### Given request
Please update the stretch from the line containing "Where should I" through the end of the material, replacing "Run Script" with "Execute Script" and changing nothing else. Give only those lines, without the pictures.

┌──

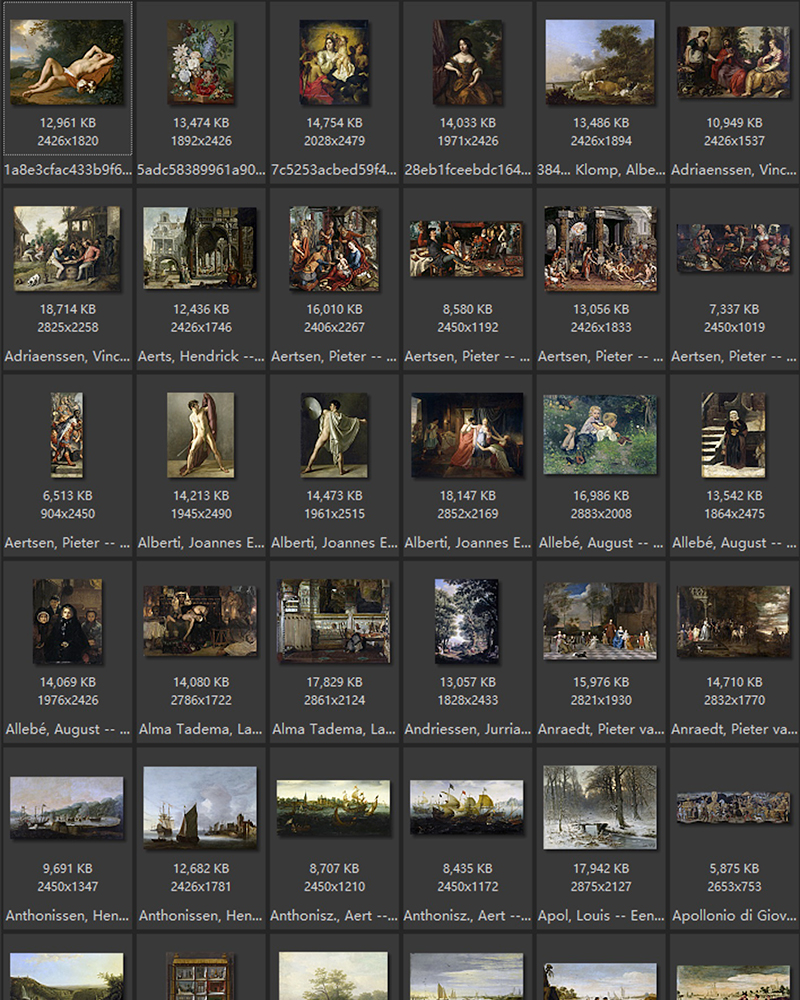Click the Anthonisz., Aert thumbnail of 8,435 KB
The image size is (800, 1000).
[467, 807]
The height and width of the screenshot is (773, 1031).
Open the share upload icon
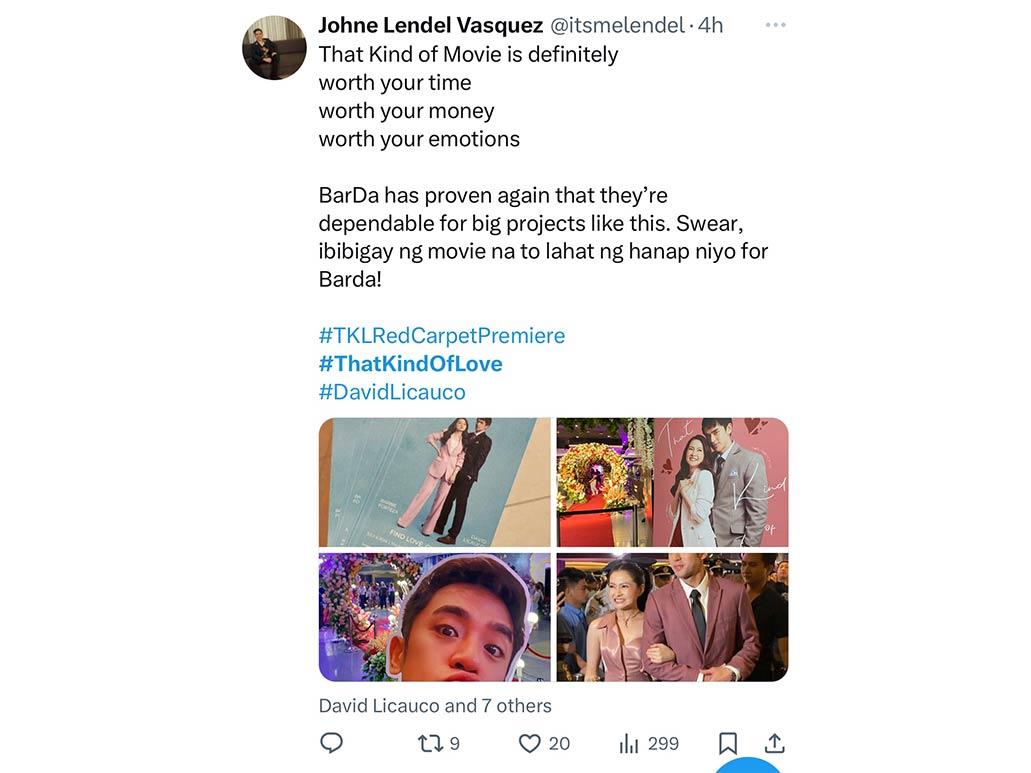pyautogui.click(x=775, y=743)
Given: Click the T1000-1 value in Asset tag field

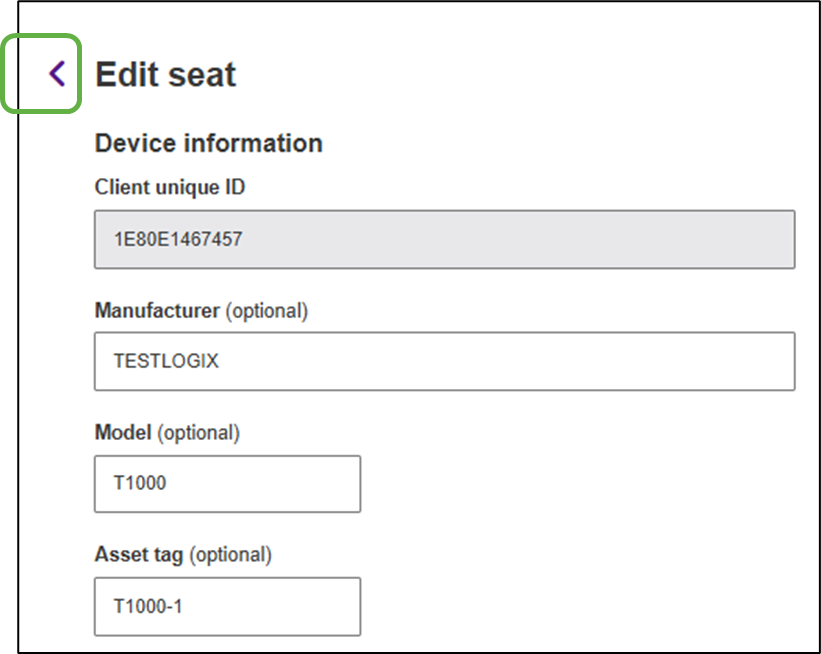Looking at the screenshot, I should [146, 606].
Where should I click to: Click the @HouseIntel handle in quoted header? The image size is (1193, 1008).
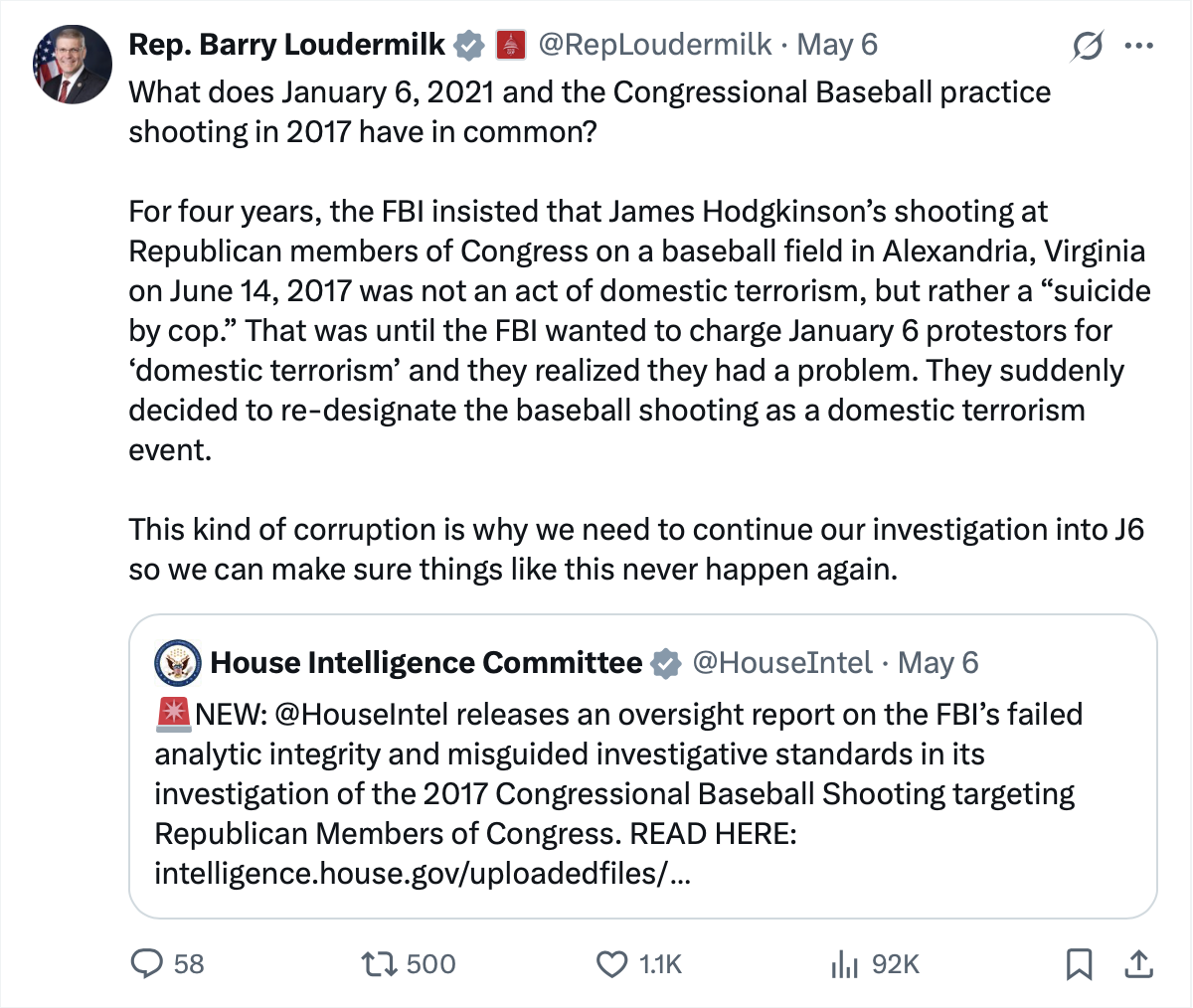point(781,663)
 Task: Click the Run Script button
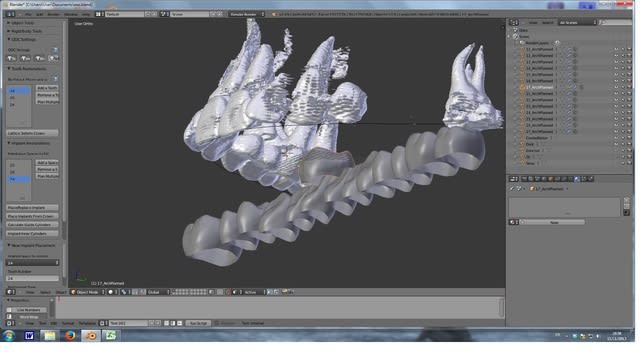[x=198, y=323]
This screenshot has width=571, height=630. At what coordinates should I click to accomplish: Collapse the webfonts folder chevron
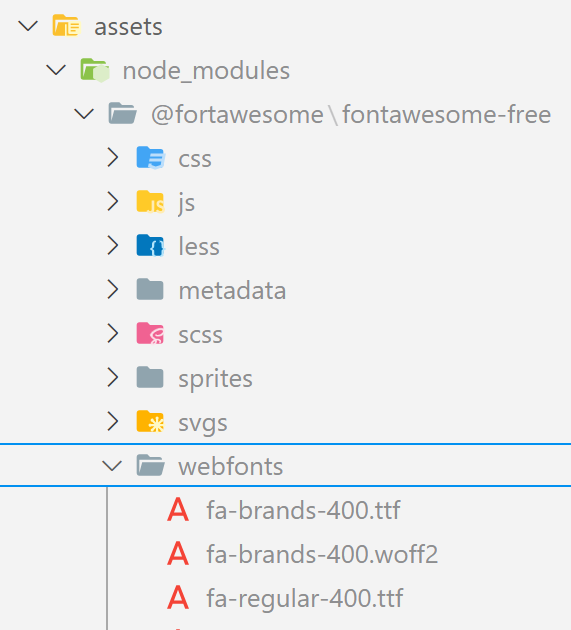112,466
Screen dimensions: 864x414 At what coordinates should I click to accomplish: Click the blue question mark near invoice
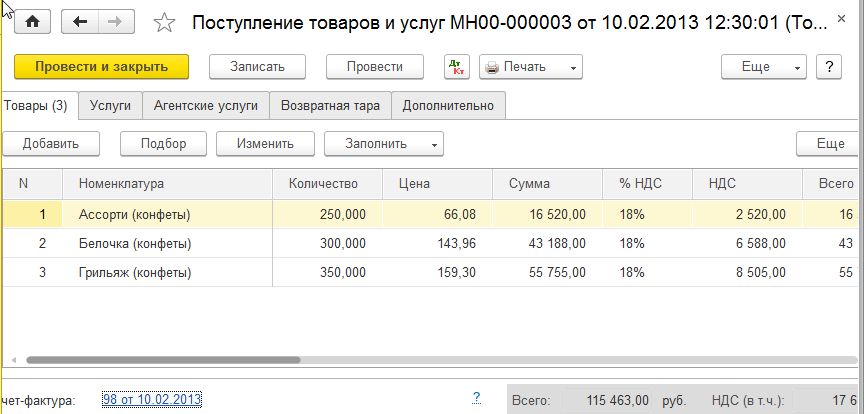click(476, 398)
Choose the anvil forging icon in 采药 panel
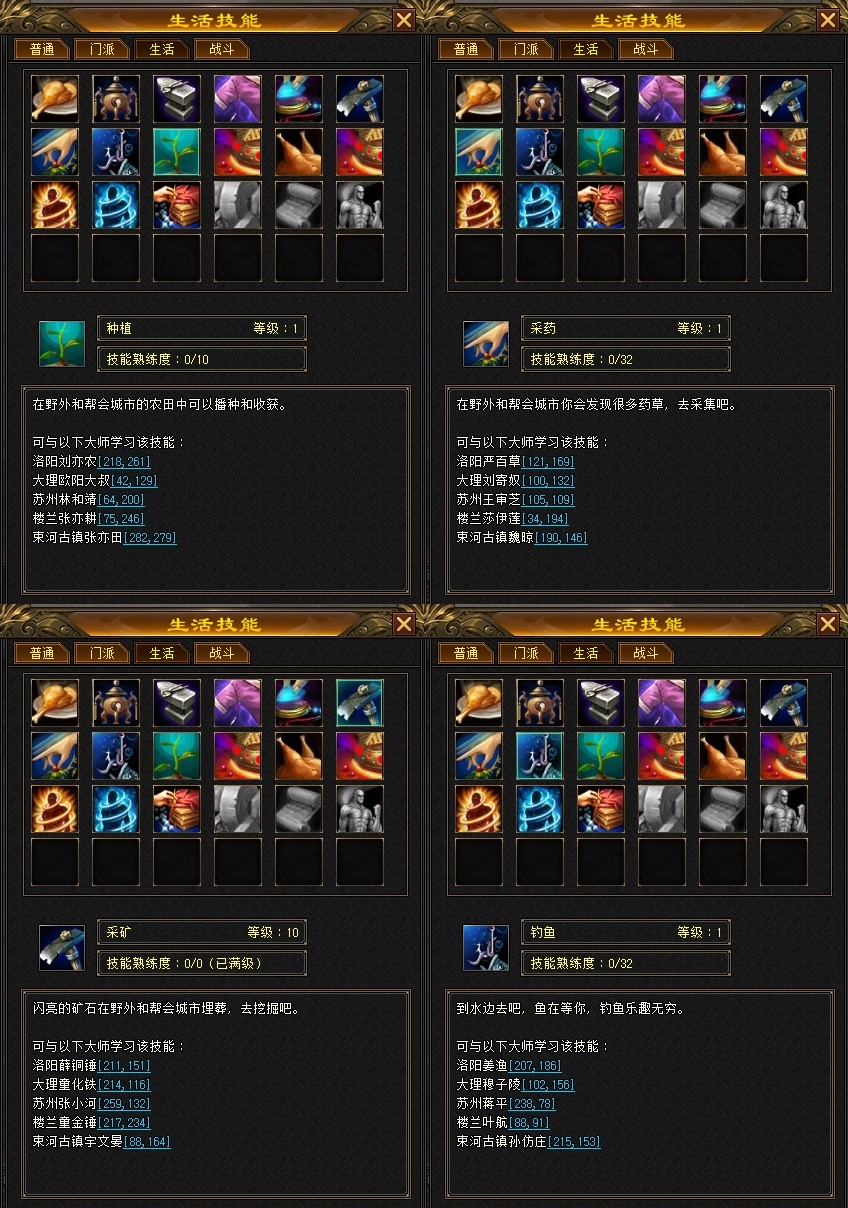Viewport: 848px width, 1208px height. (x=601, y=99)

└──

### Exercise result
Where should I click to: Click the @HouseIntel handle in quoted header? The image size is (1193, 1008).
point(781,663)
 Task: Click the Execute Script button
[x=198, y=323]
This screenshot has width=571, height=630. At what coordinates should I click to accomplish: Collapse the webfonts folder chevron
112,466
Screen dimensions: 864x414 At what coordinates should I click to accomplish: Click the blue question mark near invoice
click(476, 398)
Choose the anvil forging icon in 采药 panel
Viewport: 848px width, 1208px height. (x=601, y=99)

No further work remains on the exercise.